Hurricane Sandy has been on many people's minds of late; mine not least.  Having lived the last 4 years of my life in Manhattan and on the Jersey Shore, the loss of lives, the destruction of homes, business and memories, and the disruption of so much has me in shock.  I grew up in Louisiana, and hurricanes were a way of life.  You didn't do something hoping that a hurricane would not come by.  You assumed a hurricane would come.  At least, that's how I was taught.  That's the mentality I try to bring into my architectures, my process and my planning as well.  So, when hurricane Sandy bore down on the East Coast, my alarm bells started ringing, just as my email started exploding.  Every one of our US-East Amazon customers was in danger.  Who knew when power would go out?  And when it would come back?

Palomino is proud to be an Amazon Web Services consulting partner. That said, we recognize that Amazon has had its share of instability.  A few weeks ago, US-East experienced some significant EBS latency and unavailability.  We've lost availability zones.  We've lost regions.  We've found availability zones inexplicably unpredictable in terms of latency and availability.  Amazon forces us to think resiliently.  Not in preventing disasters, but weathering them, bouncing back, and being ready.  Some say this is an issue with Amazon.  That the unreliability is a drawback.  Perhaps I'm the eternal optimist, but I simply see it as a way to force rigor in anticipating, documenting and practicing our availability and business continuity plans.
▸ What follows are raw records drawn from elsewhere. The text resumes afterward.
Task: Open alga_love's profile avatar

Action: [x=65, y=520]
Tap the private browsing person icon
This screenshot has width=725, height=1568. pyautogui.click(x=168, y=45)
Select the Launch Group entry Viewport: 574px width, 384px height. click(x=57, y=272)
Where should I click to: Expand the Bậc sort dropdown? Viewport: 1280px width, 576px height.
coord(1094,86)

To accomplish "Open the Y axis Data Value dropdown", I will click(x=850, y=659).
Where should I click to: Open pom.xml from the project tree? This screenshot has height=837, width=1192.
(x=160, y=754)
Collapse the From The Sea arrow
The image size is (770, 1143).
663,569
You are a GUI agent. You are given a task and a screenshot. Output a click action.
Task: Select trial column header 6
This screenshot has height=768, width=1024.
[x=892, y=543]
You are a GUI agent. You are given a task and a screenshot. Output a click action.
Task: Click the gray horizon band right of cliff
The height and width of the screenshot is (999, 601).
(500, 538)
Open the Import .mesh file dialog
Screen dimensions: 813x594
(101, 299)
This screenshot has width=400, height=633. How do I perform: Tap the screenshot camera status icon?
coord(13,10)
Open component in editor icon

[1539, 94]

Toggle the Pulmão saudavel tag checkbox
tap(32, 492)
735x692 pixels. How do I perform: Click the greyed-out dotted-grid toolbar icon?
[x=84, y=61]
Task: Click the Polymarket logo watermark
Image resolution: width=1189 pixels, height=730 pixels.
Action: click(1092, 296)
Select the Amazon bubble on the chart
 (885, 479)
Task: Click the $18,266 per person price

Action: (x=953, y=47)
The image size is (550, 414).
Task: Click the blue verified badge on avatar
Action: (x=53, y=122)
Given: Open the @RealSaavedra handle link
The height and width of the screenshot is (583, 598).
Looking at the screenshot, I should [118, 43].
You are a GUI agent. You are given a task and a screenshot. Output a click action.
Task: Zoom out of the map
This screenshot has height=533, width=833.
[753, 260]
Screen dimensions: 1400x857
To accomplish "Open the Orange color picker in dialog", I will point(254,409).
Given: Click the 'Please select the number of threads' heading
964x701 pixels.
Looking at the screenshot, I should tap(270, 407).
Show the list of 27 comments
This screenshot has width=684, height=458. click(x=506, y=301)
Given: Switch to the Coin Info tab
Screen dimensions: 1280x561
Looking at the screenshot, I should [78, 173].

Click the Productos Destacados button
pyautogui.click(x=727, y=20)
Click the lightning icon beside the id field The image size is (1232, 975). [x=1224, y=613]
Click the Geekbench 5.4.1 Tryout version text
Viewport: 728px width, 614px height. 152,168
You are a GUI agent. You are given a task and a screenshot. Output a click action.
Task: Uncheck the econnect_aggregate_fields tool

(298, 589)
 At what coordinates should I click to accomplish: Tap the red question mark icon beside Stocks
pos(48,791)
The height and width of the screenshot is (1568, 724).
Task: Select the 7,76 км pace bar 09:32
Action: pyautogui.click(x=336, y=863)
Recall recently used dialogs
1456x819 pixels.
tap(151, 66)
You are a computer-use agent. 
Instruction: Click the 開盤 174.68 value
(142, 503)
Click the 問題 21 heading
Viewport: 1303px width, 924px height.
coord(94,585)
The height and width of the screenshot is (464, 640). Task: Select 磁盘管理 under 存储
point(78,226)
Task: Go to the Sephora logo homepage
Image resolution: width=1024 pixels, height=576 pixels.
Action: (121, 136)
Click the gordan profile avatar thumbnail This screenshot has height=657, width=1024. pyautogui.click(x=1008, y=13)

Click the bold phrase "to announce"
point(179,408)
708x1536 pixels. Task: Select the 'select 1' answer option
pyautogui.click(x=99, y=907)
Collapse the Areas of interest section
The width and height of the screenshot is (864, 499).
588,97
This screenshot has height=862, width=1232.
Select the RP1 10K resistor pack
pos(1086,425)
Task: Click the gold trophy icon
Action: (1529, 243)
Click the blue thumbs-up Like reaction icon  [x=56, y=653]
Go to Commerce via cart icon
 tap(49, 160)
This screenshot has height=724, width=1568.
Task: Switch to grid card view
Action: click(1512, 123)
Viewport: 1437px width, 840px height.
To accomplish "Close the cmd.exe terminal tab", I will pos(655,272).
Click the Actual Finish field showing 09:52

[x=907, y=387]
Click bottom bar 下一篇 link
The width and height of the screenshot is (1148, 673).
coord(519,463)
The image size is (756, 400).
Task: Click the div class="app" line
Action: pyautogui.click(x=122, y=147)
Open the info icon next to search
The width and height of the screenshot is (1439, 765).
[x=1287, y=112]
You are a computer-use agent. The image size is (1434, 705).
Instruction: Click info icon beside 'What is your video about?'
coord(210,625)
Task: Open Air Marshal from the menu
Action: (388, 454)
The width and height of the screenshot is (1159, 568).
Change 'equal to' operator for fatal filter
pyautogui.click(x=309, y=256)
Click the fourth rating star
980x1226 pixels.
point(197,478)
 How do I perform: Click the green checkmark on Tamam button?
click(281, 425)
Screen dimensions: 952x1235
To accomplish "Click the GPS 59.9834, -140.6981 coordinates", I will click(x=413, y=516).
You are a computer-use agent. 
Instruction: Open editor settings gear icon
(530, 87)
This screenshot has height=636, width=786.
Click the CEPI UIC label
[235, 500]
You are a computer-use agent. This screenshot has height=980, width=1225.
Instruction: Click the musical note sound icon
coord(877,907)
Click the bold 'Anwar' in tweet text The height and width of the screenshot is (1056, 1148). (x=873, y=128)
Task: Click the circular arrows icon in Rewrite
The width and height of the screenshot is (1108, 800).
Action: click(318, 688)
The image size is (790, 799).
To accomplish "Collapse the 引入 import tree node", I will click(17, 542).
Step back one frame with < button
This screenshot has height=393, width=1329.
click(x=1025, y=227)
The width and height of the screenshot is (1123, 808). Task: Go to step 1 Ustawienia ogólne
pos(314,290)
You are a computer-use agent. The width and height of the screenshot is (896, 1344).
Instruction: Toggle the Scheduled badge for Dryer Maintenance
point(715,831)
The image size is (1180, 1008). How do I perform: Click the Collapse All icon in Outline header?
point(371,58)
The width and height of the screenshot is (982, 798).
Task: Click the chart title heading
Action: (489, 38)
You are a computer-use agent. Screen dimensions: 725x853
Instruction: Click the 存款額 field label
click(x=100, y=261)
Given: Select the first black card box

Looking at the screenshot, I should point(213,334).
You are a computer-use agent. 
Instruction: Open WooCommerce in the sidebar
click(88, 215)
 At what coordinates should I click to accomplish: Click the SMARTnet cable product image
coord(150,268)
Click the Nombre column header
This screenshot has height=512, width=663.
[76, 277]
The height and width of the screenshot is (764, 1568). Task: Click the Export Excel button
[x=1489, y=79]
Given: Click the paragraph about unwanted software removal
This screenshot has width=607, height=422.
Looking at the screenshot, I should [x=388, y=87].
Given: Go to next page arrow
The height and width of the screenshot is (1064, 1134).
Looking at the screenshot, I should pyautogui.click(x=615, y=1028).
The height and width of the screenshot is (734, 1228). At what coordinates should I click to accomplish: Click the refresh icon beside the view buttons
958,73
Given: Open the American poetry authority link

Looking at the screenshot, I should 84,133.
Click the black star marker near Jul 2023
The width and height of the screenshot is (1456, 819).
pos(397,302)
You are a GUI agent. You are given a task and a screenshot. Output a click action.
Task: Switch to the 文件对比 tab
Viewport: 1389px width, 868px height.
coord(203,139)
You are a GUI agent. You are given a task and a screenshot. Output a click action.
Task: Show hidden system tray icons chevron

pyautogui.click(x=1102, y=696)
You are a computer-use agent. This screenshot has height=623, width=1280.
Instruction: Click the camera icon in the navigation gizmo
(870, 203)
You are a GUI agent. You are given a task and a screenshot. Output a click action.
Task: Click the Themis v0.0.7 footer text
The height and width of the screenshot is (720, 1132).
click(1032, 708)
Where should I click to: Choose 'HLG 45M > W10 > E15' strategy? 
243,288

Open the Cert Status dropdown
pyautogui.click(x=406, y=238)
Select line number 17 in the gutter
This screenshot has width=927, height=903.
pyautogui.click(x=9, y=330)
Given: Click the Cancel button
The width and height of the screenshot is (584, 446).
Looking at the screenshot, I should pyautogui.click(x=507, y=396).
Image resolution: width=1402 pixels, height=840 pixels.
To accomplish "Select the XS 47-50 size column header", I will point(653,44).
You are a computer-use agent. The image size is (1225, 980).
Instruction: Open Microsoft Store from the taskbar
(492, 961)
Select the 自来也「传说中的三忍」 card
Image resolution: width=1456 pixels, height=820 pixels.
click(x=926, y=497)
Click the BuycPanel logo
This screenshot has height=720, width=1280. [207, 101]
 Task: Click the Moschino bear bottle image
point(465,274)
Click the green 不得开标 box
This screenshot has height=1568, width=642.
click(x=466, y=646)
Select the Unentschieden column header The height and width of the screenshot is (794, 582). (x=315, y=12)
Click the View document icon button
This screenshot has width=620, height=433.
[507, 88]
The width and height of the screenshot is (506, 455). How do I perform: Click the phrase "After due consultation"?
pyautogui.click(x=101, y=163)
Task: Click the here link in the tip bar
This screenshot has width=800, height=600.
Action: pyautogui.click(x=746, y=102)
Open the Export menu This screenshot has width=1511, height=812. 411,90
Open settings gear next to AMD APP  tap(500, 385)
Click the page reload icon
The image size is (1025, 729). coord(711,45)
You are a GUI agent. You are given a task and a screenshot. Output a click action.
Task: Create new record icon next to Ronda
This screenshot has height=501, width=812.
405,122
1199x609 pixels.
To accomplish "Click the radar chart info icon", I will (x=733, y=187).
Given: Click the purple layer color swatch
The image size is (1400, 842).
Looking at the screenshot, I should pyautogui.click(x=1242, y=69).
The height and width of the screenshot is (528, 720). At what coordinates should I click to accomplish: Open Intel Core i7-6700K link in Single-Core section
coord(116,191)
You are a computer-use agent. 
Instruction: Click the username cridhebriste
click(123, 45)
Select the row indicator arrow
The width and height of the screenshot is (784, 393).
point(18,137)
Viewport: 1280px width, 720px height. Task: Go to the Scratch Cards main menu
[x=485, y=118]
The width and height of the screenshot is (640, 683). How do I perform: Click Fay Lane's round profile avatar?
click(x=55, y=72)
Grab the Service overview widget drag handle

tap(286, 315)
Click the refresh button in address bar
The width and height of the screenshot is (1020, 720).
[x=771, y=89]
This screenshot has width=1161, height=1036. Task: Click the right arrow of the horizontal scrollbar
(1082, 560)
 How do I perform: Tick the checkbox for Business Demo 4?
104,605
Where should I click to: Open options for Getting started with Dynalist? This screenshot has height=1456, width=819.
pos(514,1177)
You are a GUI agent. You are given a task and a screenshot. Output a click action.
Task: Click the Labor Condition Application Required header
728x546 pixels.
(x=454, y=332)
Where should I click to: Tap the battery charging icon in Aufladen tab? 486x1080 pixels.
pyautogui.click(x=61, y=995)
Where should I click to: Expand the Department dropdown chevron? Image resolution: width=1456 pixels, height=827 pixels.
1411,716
None of this is new or incredibly enlightening.  Any operations person worth their salt thinks of failure and what can go wrong, and they think of it often.  So what's the point here?  I thought I'd share the war stories of the weekend to help cast a light on varying degrees of preparation.

 

Client One

Client One contacted us.  They had anticipated the problem and already been preparing to create multi-region EC2 environments; Sandy just accelerated things.  This client is in RDS, Amazon's Relational Database as a Service - in this case MySQL as a service.  RDS is such a convenient tool, until it isn't.  One of the big drawbacks? No cross-region support.  Yes, you can use Multi-AZ replication for Master availability across availability zones.  Yes, you can also create replicas in multiple availability zones.  If you do both of these things, you've got a certain level of fault tolerance in place.  You can still get hurt if your master does a multi-AZ failover.  All of your replicas will break, as RDS doesn't take into account the ability to move manually to the next binlog when a master crashes before closing their binlogs.  Thus, you are without replicas.  Not great.  But you have a working master.  Similarly, you have multiple replicas across AZs, to tolerate those failures.  But cross-region?  Nothing.

So, we had to dump all of our RDS instances and load them into RDS in another region.  Parallel dumps and loads were kicked off, accelerating the very painful process of a logical rebuild of a system.  We used SSD ephemeral storage on EC2 to speed this up as well.  The process still took 2 days.  OpenVPNs had to be set up with mappings for port 3306 to allow replication.  If this hadn't already been in process before Sandy was a threat, we never would have been ready in time.  We still had and have issues.  You can't replicate from RDS in one region to another.  Custom ETL must be created in order to keep each table as in sync as possible.  We'd done this work in a previous plan to move off of RDS, mapping tables to one of three categories - static (read-only), insert only, or upd/del.  Static just needs to be monitored for changes.  Insert only can be kept close to fresh with high water marks and batch inserts.  Transactional requires keys on updated at and created at fields, and confidence in the values in those fields.  Deletes present even bigger problems.  Digging in further is out of scope here, but consider it a future topic.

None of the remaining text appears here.